While the citizen scientists were often the only source of radiation numbers in the months after the meltdowns, these days they play watchdog, verifying the government’s figures and providing a level of detail that officials still won’t. After falling for several years, radiation outside the plant has plateaued at levels often still many times higher than before the accident.
Some groups have achieved considerable expertise in detecting these invisible particles. One is the Mothers’ Radiation Lab Fukushima — Tarachine, started by a group of mothers in the city of Iwaki, an hour’s drive south of the plant, to protect their children.
Begun in a single room with three donated measuring machines, Tarachine now occupies almost the entire floor of its building, with 13 salaried staff, a health clinic and a laboratory filled with equipment.

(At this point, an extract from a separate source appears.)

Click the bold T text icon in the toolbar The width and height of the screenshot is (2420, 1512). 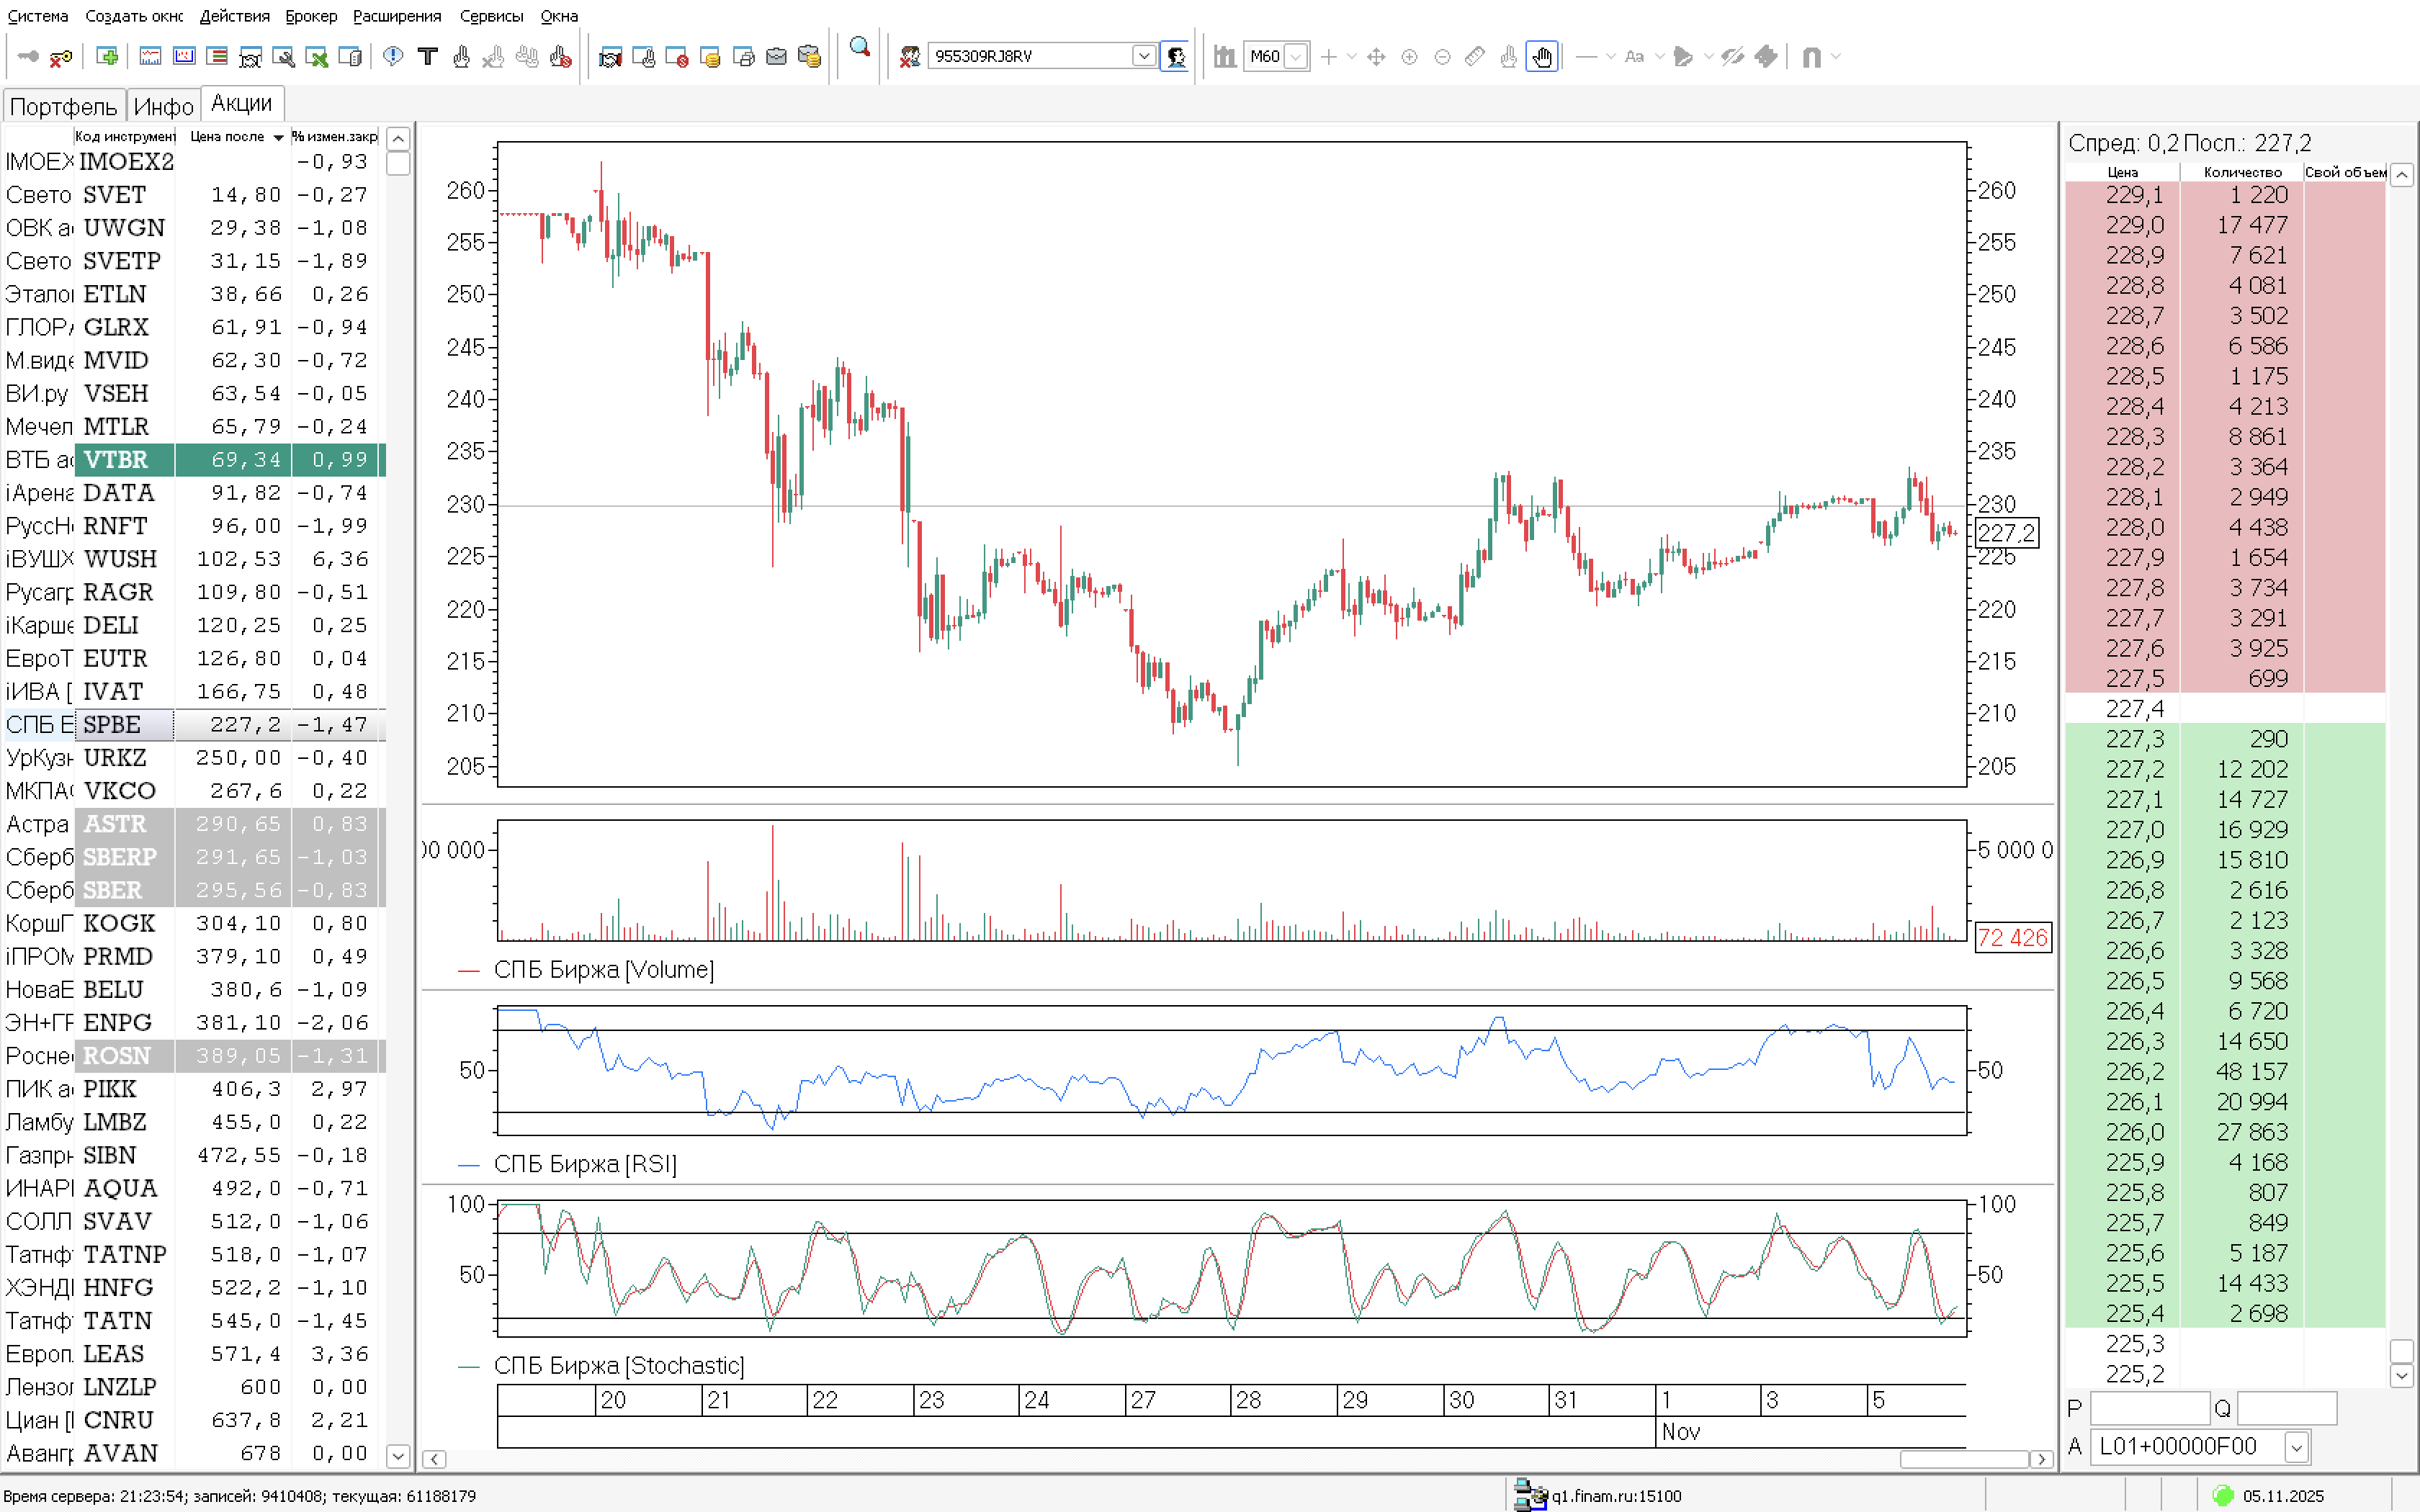(427, 57)
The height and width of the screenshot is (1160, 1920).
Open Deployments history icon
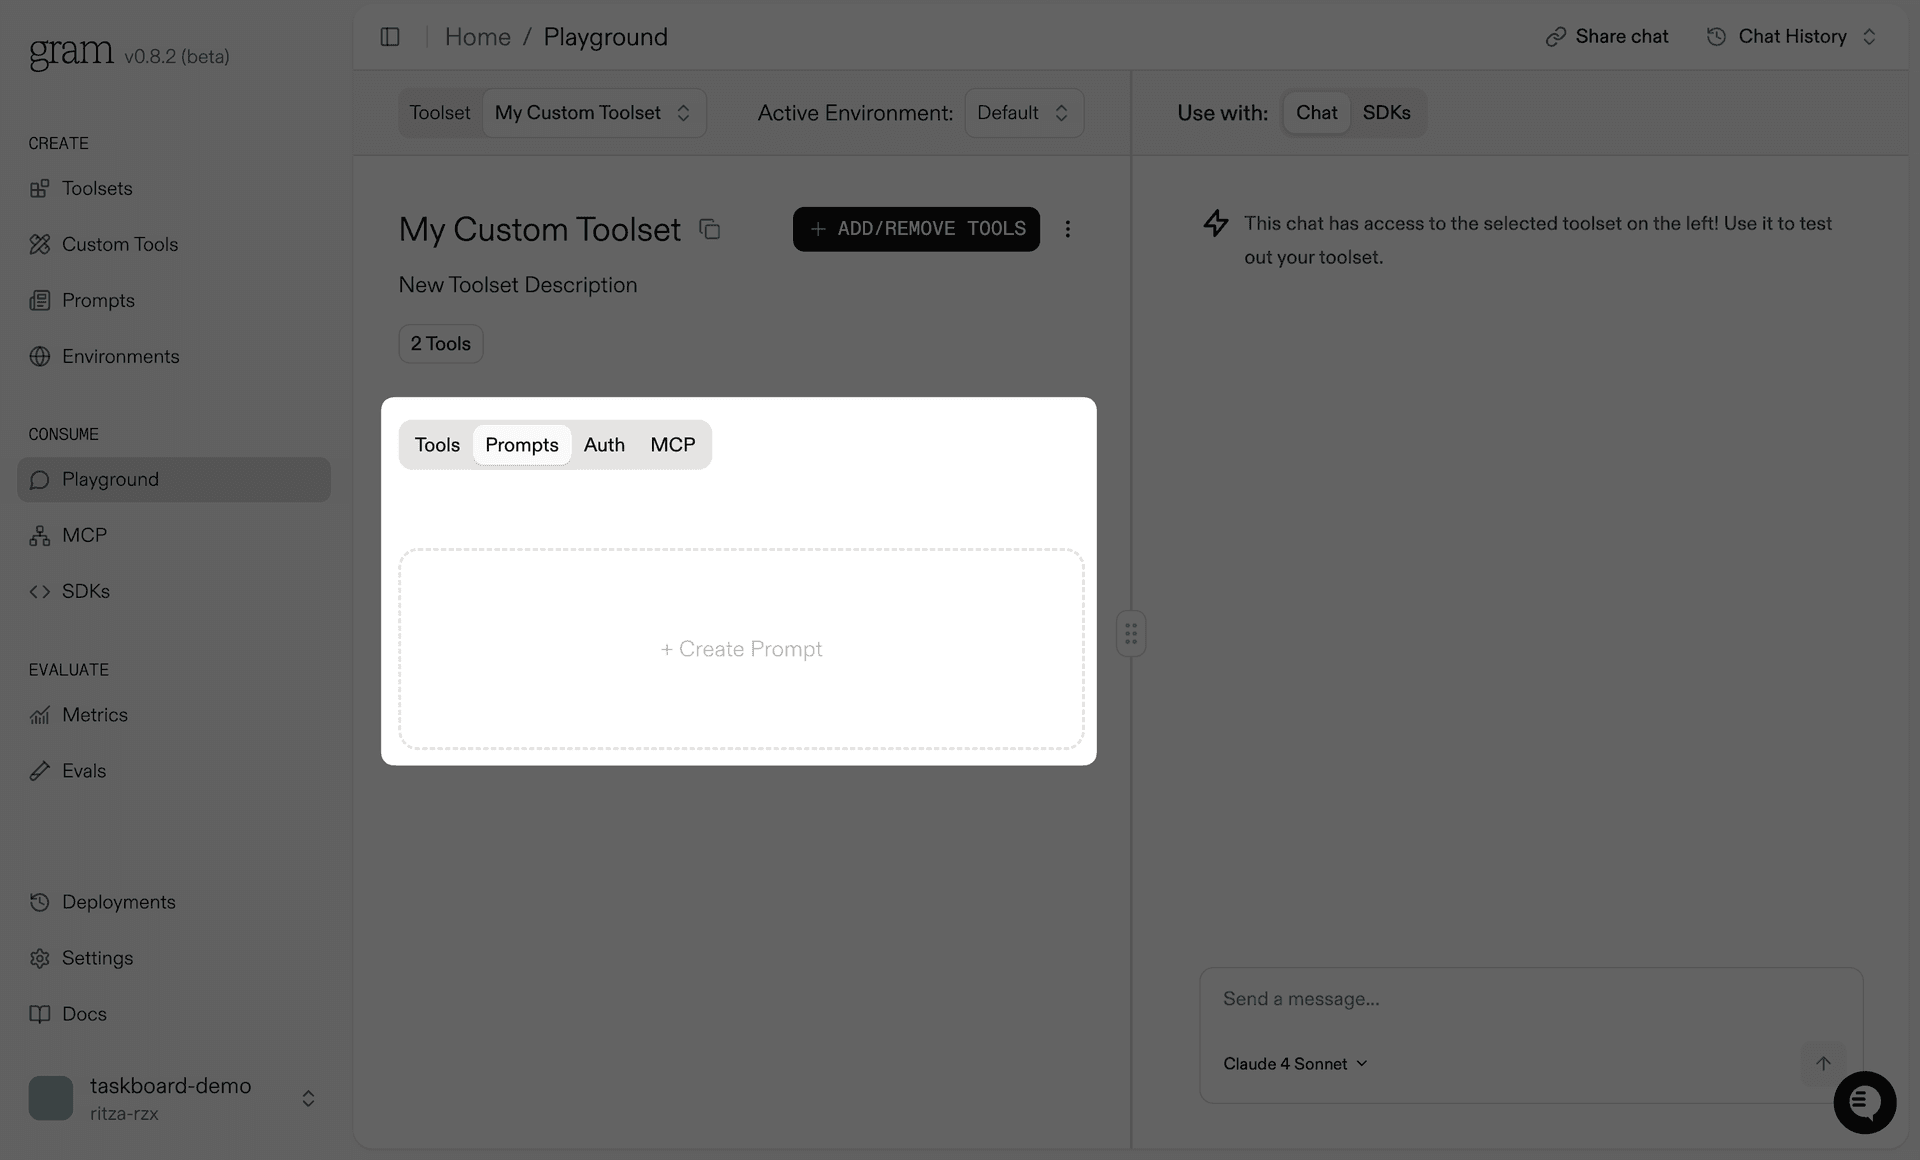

Its self-taught technicians, most of them mothers, can measure even tough-to-detect types of radiation. They publish their findings on the group’s website.
When the nuclear power plant’s reactor buildings started to explode, the group’s founder, Kaori Suzuki, was a homemaker. Anxious for her daughter, Suzuki joined protests against the lack of official information before concluding that the best response was to learn to measure radiation herself. When other mothers joined, they chose the name Tarachine, a term from ancient Japanese poetry used to describe a strong mother figure.
Suzuki learned to use the machines by deciphering English-language manuals. Once Tarachine’s doors opened, demand was overwhelming, as parents brought food from supermarkets and farmers handed over their own produce to be measured.
“Within one month, we had a three-month waiting list,” she recalled.
Worries about food declined as radiation levels dropped, but Suzuki, 59, has taken on other concerns. One is the decision by the Fukushima plant’s operator, Tokyo Electric Power Co., to begin releasing into the Pacific Ocean more than 1 million tons of water that has been treated but remains contaminated. Tarachine now sends out boats.
“We still have to keep verifying the company’s claims,” Suzuki said.
For Kobayashi, it was her own maps that reassured her about moving back. She said citizen scientists must stay on the lookout for new leaks, with the cleanup expected to take several more decades.
“The radiation is not gone,” she said, “nor is the need to protect ourselves.”